- Отрывок
———

Десять картин на семьсот–восемьсот номеров, указанных в каталоге? Но это до смешного мало!

Поверьте, по нынешнему времени это очень хороший процент. Притом же из этих семисот номеров добрая сотня относится к скульптуре, а здесь, как это ни странно, хоть шаром покати: решительно не на чем остановиться — разве на нелепых, тщедушных и худосочных уродцах Цонцы, сплетающихся в отвратительные группы, изображающие, по мнению автора, то «Комедию чувств», то «Вечную молитву».

Итальянцы количественно, конечно, доминируют на выставке, но качественно впереди идут испанцы. И это несмотря на то, что величайший представитель их школы — Игнасий Сулоага — отсутствует.

Шедевром выставки я считаю картину Сарроги «Нагая танцовщица».

———

- Исходные данные
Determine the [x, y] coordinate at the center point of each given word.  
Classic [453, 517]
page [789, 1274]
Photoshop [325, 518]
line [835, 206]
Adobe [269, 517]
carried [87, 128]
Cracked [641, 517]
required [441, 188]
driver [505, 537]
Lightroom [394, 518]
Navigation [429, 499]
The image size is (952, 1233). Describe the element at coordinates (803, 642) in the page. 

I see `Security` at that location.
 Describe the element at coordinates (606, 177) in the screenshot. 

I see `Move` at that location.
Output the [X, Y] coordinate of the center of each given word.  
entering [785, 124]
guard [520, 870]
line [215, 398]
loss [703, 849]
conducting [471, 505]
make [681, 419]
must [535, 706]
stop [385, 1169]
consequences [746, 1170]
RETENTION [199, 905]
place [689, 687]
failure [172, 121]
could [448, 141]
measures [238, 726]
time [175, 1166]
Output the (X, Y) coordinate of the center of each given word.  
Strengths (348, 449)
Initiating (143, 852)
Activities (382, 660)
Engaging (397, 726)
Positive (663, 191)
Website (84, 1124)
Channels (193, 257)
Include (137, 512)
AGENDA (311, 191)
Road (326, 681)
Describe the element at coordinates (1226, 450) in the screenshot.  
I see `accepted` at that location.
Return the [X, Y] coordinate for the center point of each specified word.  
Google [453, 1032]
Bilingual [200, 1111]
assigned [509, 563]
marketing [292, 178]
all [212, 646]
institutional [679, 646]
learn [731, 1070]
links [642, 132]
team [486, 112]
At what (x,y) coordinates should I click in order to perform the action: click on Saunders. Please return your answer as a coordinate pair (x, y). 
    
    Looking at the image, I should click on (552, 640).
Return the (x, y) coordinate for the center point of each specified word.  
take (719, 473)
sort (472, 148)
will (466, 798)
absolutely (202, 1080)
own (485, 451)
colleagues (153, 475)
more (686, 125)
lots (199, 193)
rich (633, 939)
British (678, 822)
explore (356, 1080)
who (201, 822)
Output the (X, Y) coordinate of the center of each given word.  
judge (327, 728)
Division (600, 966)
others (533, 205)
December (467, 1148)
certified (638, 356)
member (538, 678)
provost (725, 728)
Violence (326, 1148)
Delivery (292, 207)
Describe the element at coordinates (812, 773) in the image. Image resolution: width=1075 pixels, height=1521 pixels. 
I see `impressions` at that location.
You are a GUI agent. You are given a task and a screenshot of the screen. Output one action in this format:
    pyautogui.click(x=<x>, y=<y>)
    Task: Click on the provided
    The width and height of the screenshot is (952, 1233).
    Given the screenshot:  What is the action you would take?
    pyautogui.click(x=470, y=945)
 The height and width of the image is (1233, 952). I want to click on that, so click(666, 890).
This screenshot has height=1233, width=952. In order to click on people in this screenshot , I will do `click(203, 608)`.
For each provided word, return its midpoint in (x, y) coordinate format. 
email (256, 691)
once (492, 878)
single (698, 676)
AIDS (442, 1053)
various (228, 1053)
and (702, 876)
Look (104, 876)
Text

———

- Условия заданий
A – Как короче пересказать абзац отрывка о выставке, который начинается словами «Итальянцы количественно», сохранив его главные факты?
B – Можете перепечатать из отрывка о выставке текст от слов «Десять картин на» до слов «Сулоага — отсутствует.» включительно, не меняя ни одного знака?

- Ответы к заданиям
A – Итальянцев на выставке больше всего, но по качеству впереди испанцы, хотя их крупнейший мастер Игнасий Сулоага на выставке отсутствует.

B –
Десять картин на семьсот–восемьсот номеров, указанных в каталоге? Но это до смешного мало!

Поверьте, по нынешнему времени это очень хороший процент. Притом же из этих семисот номеров добрая сотня относится к скульптуре, а здесь, как это ни странно, хоть шаром покати: решительно не на чем остановиться — разве на нелепых, тщедушных и худосочных уродцах Цонцы, сплетающихся в отвратительные группы, изображающие, по мнению автора, то «Комедию чувств», то «Вечную молитву».

Итальянцы количественно, конечно, доминируют на выставке, но качественно впереди идут испанцы. И это несмотря на то, что величайший представитель их школы — Игнасий Сулоага — отсутствует.